_YOUR OBJECTIVE:_ The page excerpt on Karl Mildenberger says he was sent to Mannheim for training. Using that excerpt, explain in one to three sentences why his training took place there.
(PAGE EXCERPT Opens)
Personal information
- Nickname: Milde
- Nationality: German
- Born: Karl Mildenberger 23 November 1937 Kaiserslautern, Germany
- Died: 4 October 2018 (aged 80) Kaiserslautern, Germany
- Height: 6 ft 1+1⁄2 in (1.87 m)
- Weight: Heavyweight

Boxing career
- Stance: Southpaw

Boxing record
- Total fights: 62
- Wins: 53
- Win by KO: 19
- Losses: 6
- Draws: 3

= Karl Mildenberger =

German boxer (1937–2018)

Karl Mildenberger (23 November 1937 – 4 October 2018) was a German heavyweight boxer. He was the European heavyweight champion from 1964 to 1968, during which he retained the title six times. He unsuccessfully challenged Muhammad Ali for the world heavyweight title in September 1966, and was the first Southpaw to challenge for the Heavyweight Championship.

==Biography==
Mildenberger learned the fight trade growing up in Occupied Germany. A cousin of his father's, a former boxing champion during the Third Reich, began Karl's fistic education; he then joined the boxing programme run by FC Kaiserslautern. He eventually displayed enough promise to be sent to Mannheim for training, as Mildenberger lived in the French Sector of the occupation, which forbade the practice of prizefighting; Mannheim, in the American Sector, had no such restriction.
(PAGE EXCERPT Closes)
(DATA FOR ANALYSIS Opens)
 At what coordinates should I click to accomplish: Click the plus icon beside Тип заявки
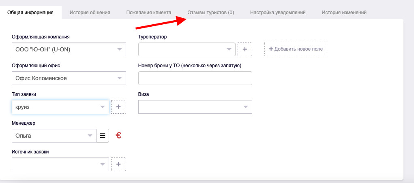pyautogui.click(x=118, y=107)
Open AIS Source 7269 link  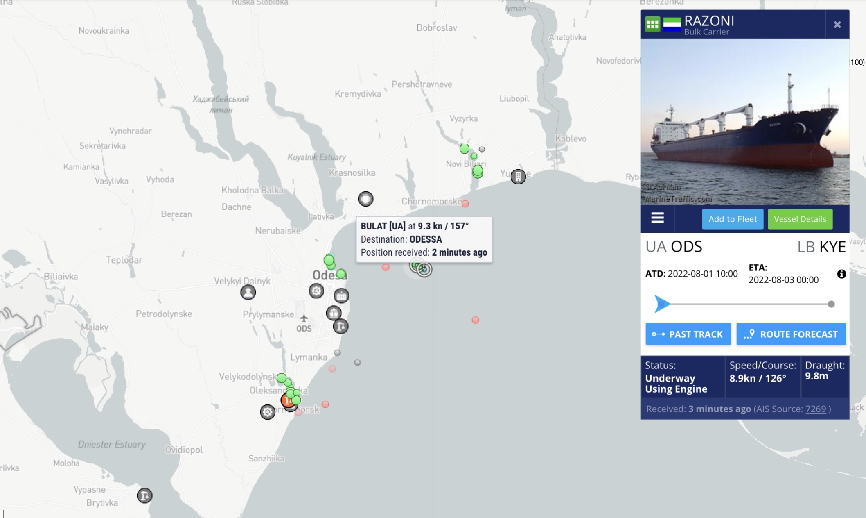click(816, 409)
(DATA FOR ANALYSIS Closes)
(DATA FOR ANALYSIS Opens)
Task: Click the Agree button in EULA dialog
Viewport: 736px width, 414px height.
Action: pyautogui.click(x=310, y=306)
(DATA FOR ANALYSIS Closes)
_SOLUTION TO THIS TASK:_ Mildenberger lived in the French Sector of occupied Germany, which forbade prizefighting. Mannheim was in the American Sector, which had no such restriction, so once he showed enough promise he was sent there to train.